Stored entries
╭──
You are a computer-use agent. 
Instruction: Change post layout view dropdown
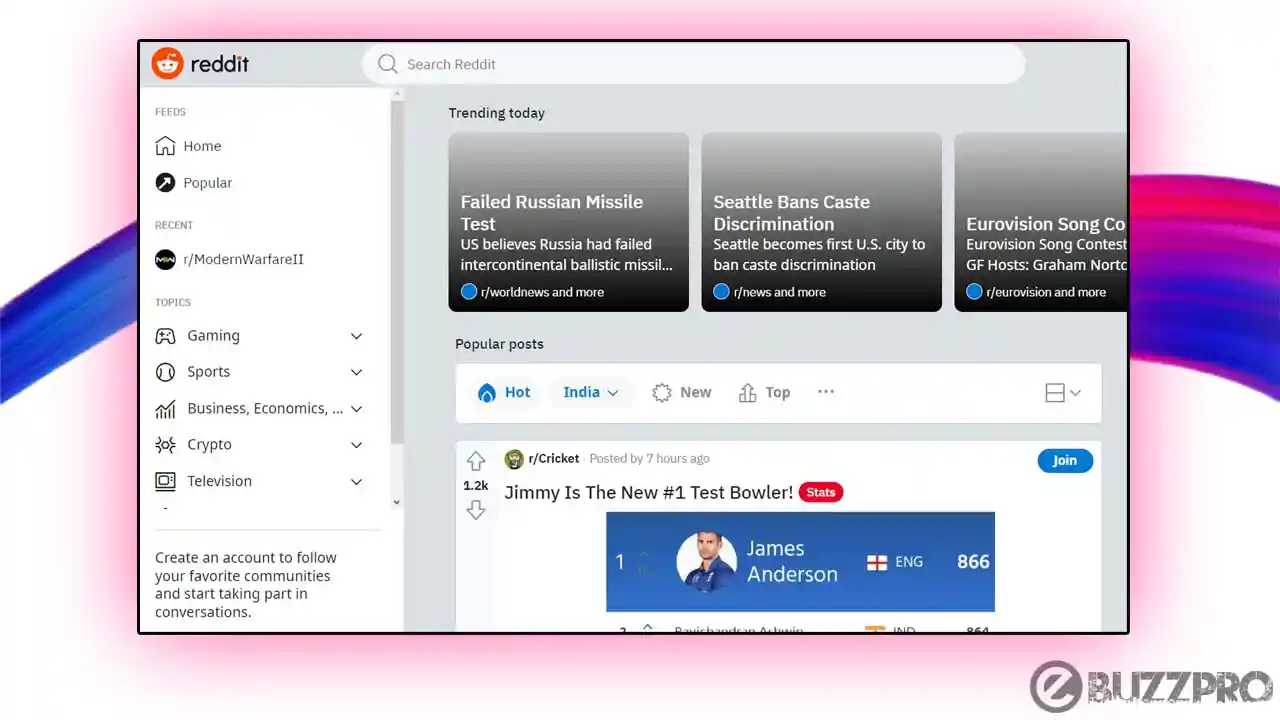click(1063, 393)
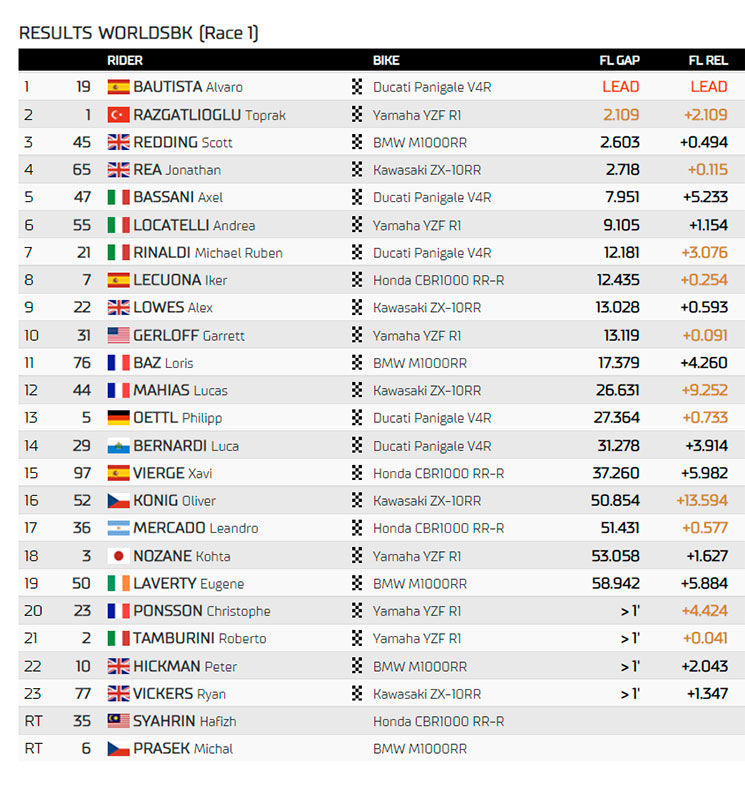Click the FL REL column header
The width and height of the screenshot is (745, 787).
708,60
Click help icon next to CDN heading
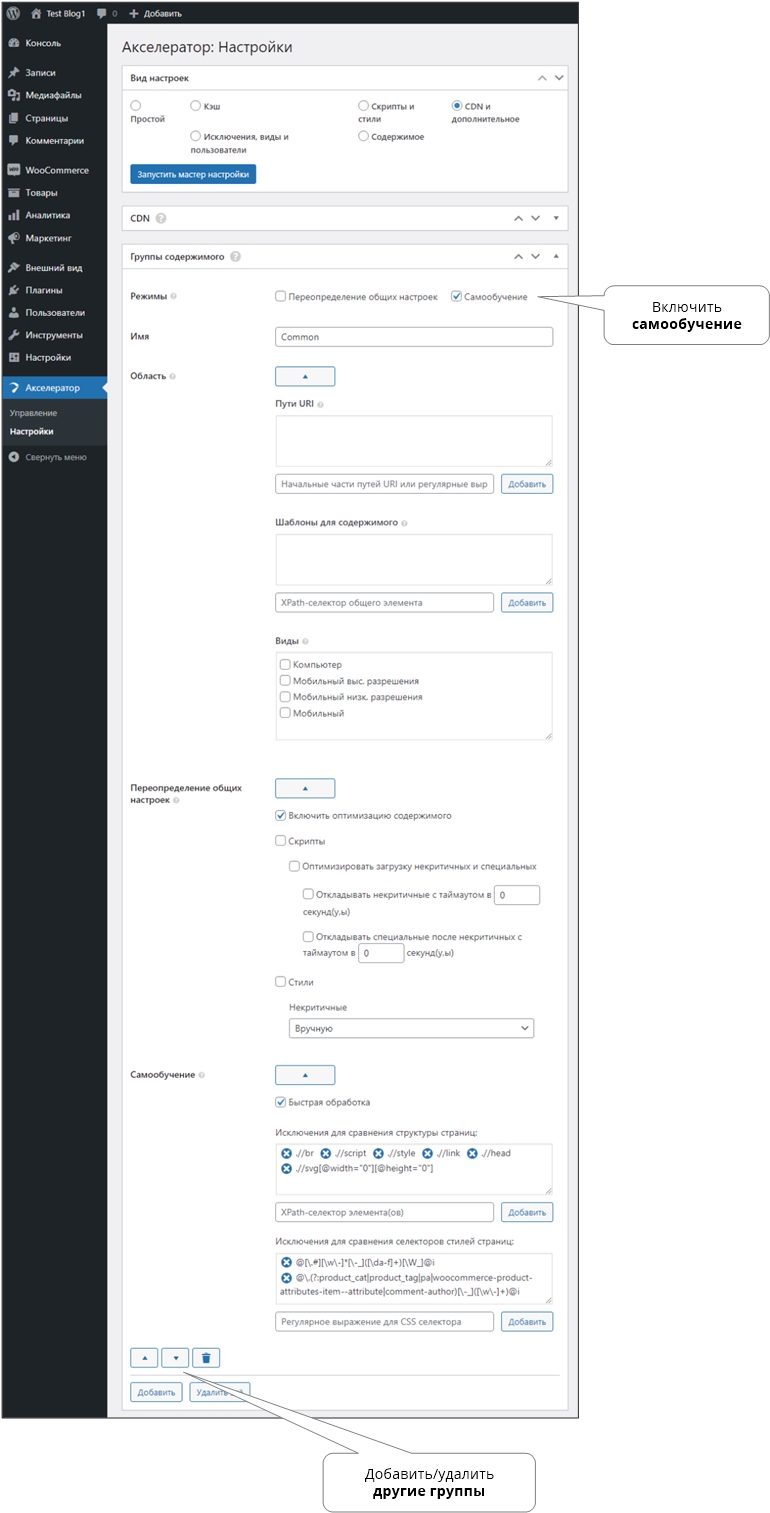770x1513 pixels. point(161,218)
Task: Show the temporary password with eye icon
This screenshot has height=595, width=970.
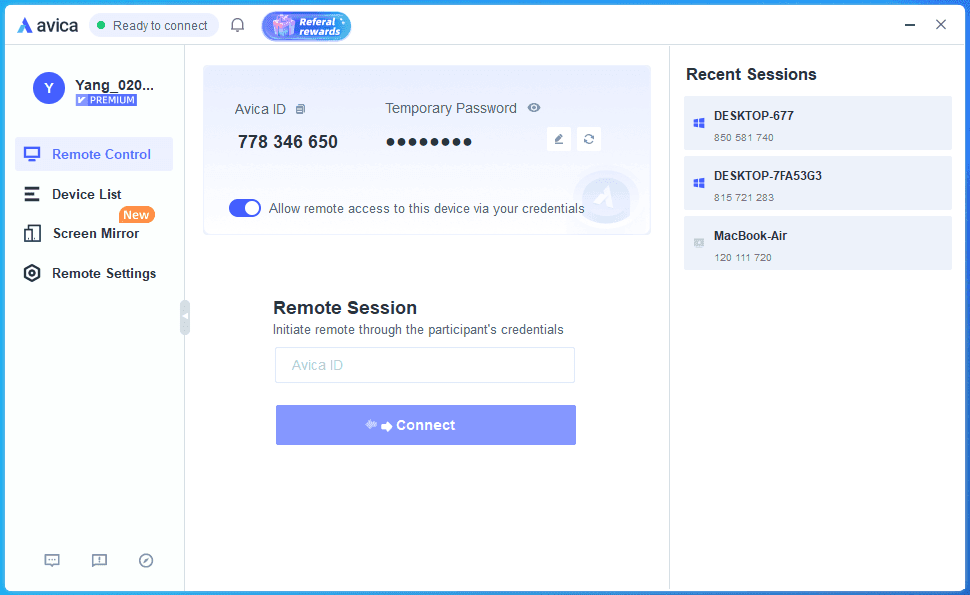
╰──
▸ **DIRECTIVE**:
Please return every line of the data above word for word, leaving out the pictures.

▸ **SOLUTION TO THIS EXERCISE**:
You are a computer-use agent. 
Instruction: Change post layout view dropdown
click(1063, 393)
Click the FL REL column header
The width and height of the screenshot is (745, 787).
708,60
Click help icon next to CDN heading
770x1513 pixels. point(161,218)
Task: Show the temporary password with eye icon
This screenshot has height=595, width=970.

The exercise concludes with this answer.